Some more Symbol examples~

.set Offset, 0x1340
.set Memory_Address, 0x8045ECC4
.set Error, -1

---

Let's go over more about Symbols for Memory Addresses. Having Symbols set for commonly used Memory Addresses can come in handy. Like so...

.set Memory_Address, 0x8045ECC4

Therefore, if you need to set Memory_Address into a register (let's say x12), you can do so something like this...

.set Memory_Address, 0x8045ECC4

movz x12, :abs_g1:Memory_Address
movk x12, :abs_g0_nc:Memory_Address

This allows you to not have to include the lsl shifting mechanism that movz and movk typically require. The Assembler will read the special information in between the semi-colons and will apply the correct lsl's in the movz/movk for you.

Let's say our Memory Address was instead 64-bits in size, you would write it out via Symbols like this...

.set Memory_Address, 0x004000ABCCCC0008

movz x12, :abs_g3:Memory_Address
movk x12, :abs_g2_nc:Memory_Address
movk x12, :abs_g1_nc:Memory_Address
movk x12, :abs_g0_nc:Memory_Address


Using Math, Binary, and Logical Operations within Symbols:

Instead of writing just plane jane values for your Symbols. You can incorporate basic calculations. Like this..

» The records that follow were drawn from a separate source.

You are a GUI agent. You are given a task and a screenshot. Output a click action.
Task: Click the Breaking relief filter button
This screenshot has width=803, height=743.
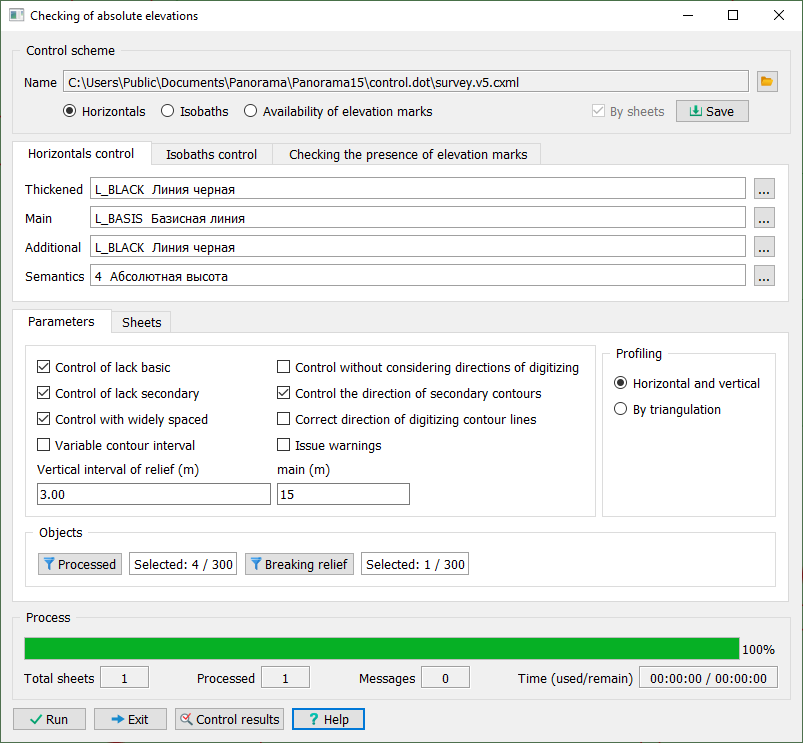tap(298, 564)
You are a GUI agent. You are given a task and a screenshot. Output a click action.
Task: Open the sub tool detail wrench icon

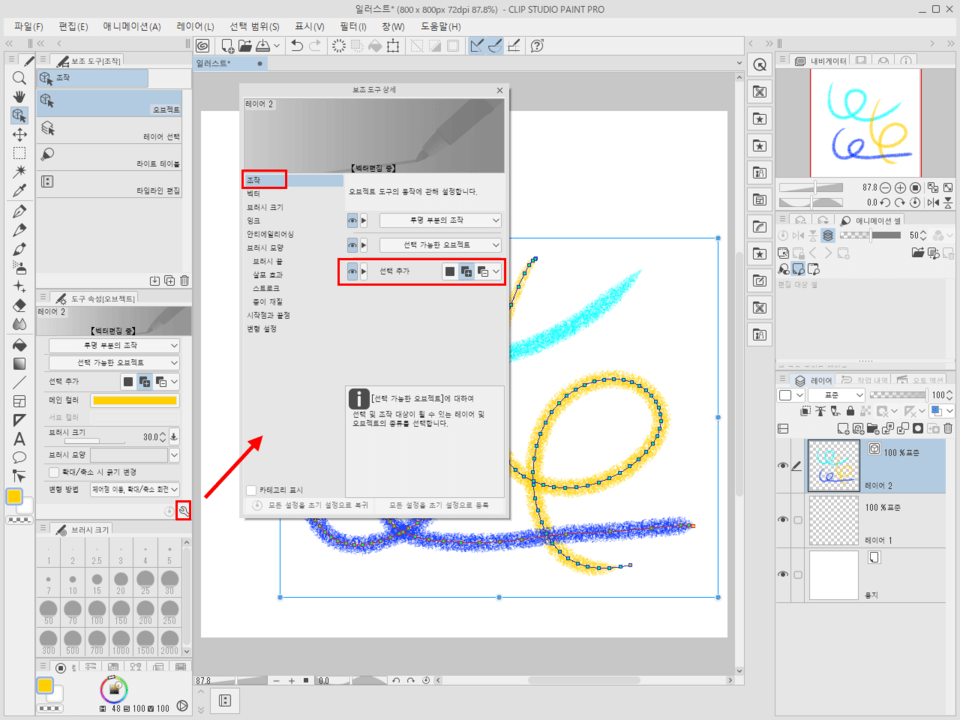[x=184, y=510]
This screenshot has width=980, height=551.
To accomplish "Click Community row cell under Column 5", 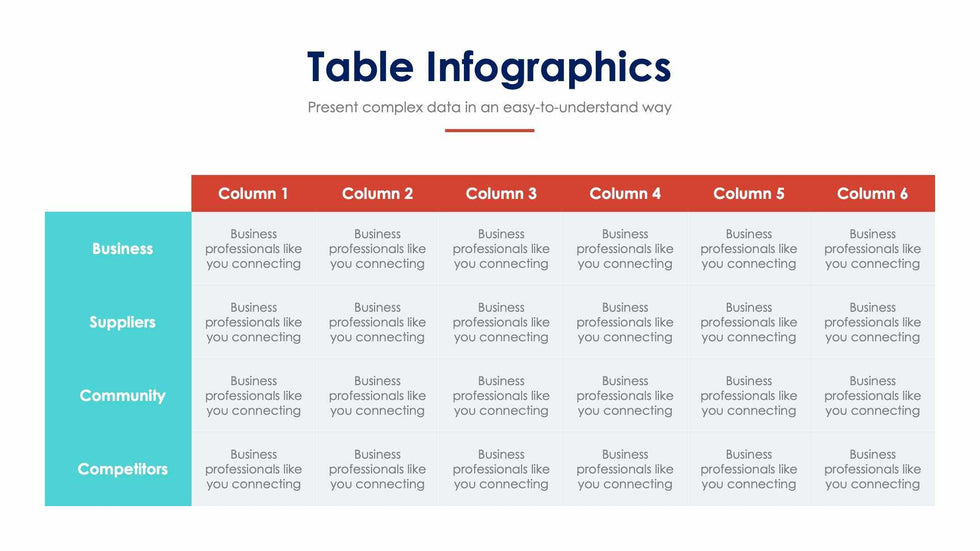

.set add_values, 0x1000 + 0xB00
.set subtract_values, 100 - 50
.set divide_values, 33 / 11
.set multiply_values, 0xA0 * 0x14

You can beyond basic math and utilize basic binary logical operations

.set OR_values, 0x1008 | 0x400
.set AND_values, 0x800 & 0x000
.set XOR_values, 0xF8001CFD ^ 0x01000AAB

 You can bit shifting like this..
 
.set Shifted_left_value, 0x8 << 23
.set Shifted_right_value, 0xCCC >> 3


Names within Names:

You can use names within names for Symbols. Like this...

Example~
.set bowser, 0x1E00
.set auto_drift, 1
.set character_config, bowser | auto_drift

Another example~
.set table_address, 0x81500078
.set index_one, 4
.set index_two, index_one*2
.set index_three, index_two*2
.set table_special_data_address, table_address + index_three

As you can see, you can establish symbols that can be used directly from calculations of other symbols.


Psuedo-Ops:

There will be times when you will need to write out numerical values or text (string values) in a Source File without the use of ARM Instructions. These values will later be referenced by load instructions in your Source File. We call this "Pseudo-Ops".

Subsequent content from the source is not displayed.